Records excerpted from a collection
==*==
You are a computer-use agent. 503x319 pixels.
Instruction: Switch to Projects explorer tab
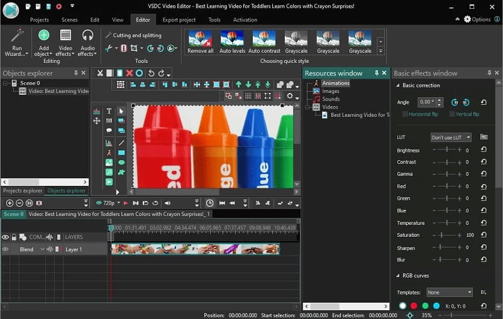[23, 190]
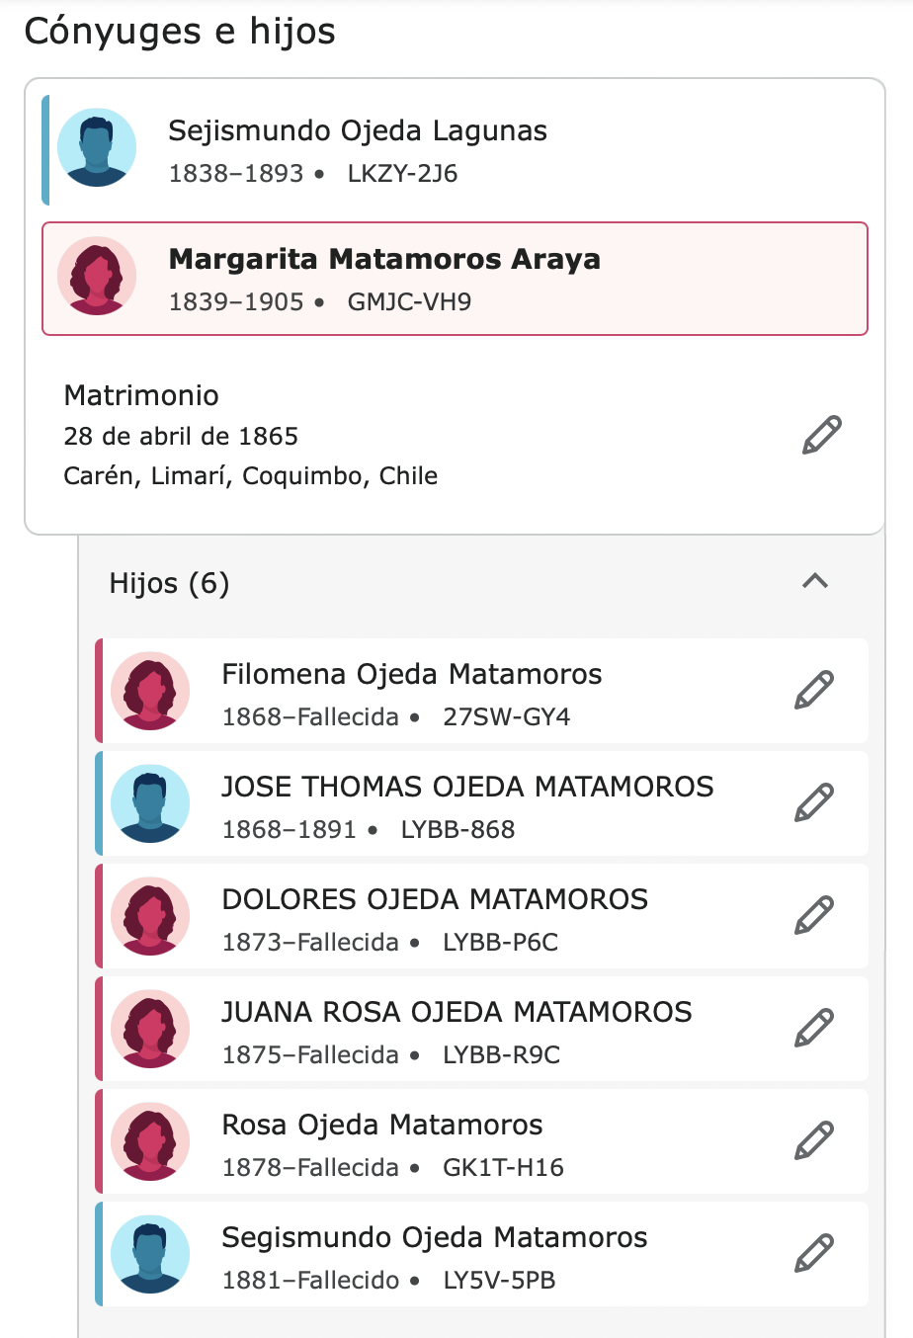This screenshot has height=1338, width=913.
Task: Open the Margarita Matamoros Araya person link
Action: pyautogui.click(x=384, y=259)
==*==
Report each line of the material above that contains the word "Projects". Copy every such line in full.

Answer for the task:
Instruction: Switch to Projects explorer tab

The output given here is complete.